** Records shown **
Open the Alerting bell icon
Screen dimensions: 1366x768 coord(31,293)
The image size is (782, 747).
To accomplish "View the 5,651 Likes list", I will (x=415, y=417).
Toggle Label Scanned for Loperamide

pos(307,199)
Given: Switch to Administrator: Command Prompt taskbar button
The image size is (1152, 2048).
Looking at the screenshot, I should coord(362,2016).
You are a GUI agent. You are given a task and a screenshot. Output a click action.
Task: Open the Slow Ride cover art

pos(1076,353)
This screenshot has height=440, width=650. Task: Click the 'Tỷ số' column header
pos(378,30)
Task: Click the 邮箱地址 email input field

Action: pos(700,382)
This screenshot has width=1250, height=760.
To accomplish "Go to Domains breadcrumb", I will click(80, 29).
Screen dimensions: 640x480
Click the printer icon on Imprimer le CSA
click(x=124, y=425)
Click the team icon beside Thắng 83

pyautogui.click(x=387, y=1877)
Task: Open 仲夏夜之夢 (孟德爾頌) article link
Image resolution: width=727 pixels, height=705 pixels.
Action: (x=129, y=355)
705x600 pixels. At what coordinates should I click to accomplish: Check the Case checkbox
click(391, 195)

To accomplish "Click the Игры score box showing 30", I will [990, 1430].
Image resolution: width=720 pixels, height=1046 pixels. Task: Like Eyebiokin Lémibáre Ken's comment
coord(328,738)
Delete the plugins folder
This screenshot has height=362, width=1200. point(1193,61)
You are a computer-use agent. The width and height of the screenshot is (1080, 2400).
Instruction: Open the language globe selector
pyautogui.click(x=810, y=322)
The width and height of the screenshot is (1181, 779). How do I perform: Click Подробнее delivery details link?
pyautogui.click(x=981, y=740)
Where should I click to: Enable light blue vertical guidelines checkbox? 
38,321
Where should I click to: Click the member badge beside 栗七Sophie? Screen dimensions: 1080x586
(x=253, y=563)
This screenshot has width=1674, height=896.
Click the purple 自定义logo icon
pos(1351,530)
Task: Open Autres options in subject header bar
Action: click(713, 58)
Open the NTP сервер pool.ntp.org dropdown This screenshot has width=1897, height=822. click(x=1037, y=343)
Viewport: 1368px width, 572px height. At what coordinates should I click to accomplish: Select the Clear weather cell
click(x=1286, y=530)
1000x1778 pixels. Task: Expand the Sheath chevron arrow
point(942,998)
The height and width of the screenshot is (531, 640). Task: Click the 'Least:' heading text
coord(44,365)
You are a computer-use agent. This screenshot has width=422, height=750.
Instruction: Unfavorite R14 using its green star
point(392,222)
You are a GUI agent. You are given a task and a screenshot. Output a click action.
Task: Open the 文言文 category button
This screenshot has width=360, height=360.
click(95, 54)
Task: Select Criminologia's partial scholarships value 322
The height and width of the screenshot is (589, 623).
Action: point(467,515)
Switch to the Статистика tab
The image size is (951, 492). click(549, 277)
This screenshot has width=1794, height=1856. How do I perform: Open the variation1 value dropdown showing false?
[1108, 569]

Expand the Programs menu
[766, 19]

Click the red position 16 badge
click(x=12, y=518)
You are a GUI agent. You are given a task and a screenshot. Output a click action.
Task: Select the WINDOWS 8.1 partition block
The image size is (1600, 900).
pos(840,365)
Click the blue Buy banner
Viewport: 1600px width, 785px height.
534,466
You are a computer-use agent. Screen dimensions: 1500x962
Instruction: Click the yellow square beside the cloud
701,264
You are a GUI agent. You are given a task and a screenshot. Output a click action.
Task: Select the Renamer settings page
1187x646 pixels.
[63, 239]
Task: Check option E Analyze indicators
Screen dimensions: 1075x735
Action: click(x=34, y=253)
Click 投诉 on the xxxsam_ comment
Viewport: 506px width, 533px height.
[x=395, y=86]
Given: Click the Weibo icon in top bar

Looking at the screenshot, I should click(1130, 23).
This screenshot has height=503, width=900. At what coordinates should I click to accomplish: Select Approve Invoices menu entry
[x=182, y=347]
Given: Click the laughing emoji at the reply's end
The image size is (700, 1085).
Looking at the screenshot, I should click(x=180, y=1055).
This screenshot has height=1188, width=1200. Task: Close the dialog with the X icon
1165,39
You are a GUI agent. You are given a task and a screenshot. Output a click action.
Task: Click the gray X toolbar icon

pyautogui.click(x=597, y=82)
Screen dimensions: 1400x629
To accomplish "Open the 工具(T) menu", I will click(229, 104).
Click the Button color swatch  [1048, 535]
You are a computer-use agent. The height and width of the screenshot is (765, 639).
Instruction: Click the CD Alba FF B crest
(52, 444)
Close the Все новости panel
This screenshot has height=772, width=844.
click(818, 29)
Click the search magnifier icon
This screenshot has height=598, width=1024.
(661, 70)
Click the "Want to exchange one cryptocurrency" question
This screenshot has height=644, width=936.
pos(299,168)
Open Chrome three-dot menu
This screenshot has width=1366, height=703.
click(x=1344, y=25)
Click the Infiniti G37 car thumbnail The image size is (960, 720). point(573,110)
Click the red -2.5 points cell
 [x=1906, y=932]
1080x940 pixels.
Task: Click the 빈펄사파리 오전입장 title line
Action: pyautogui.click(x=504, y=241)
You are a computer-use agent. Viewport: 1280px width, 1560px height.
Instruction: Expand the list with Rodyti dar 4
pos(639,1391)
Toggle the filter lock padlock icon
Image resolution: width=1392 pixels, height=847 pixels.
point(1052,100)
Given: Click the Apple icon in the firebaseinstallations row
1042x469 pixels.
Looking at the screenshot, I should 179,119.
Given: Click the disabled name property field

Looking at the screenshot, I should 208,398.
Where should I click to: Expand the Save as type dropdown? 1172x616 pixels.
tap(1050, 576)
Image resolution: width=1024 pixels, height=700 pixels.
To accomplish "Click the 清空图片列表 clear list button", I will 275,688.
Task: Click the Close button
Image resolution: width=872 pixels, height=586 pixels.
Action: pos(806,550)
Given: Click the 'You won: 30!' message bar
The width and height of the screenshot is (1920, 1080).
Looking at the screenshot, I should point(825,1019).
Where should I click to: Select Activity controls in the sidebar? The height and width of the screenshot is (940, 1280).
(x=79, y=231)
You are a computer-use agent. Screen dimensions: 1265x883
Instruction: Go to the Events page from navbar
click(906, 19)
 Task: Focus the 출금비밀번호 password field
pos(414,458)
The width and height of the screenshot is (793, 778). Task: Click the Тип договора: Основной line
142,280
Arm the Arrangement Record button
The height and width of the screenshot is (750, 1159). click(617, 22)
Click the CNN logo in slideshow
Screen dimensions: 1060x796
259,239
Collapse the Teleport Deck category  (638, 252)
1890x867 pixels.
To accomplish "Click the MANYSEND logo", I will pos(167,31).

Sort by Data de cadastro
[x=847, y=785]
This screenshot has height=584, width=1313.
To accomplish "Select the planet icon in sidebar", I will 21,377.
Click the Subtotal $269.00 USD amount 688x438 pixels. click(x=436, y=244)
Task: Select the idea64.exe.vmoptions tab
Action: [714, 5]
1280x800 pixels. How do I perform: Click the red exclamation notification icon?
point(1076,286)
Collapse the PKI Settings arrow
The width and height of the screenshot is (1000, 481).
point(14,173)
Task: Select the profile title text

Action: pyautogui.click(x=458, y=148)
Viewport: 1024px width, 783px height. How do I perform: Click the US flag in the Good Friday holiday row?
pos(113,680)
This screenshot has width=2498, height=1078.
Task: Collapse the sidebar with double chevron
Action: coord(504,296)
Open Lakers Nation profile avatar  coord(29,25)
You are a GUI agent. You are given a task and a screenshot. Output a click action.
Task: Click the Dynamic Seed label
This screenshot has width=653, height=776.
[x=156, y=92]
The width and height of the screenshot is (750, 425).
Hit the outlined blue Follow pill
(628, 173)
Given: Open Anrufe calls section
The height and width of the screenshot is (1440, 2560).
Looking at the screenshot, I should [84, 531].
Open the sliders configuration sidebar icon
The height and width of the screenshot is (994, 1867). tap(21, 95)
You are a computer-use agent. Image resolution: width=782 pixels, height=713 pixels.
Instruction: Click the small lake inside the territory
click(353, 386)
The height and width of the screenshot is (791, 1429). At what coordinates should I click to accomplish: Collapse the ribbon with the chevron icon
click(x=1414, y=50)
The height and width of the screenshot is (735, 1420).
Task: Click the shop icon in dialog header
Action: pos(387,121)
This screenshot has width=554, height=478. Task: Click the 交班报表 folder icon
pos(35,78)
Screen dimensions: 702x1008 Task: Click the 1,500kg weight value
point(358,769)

** Task requirements **
Go through the records above and copy each line where "computer" is found.

** Task response **
You are a computer-use agent. The width and height of the screenshot is (1080, 2400).
You are a computer-use agent. This screenshot has width=422, height=750.
You are a computer-use agent. Screen dimensions: 1500x962
You are a computer-use agent. The height and width of the screenshot is (765, 639).
You are a computer-use agent. Viewport: 1280px width, 1560px height.
You are a computer-use agent. Screen dimensions: 1265x883
You are a computer-use agent. Image resolution: width=782 pixels, height=713 pixels.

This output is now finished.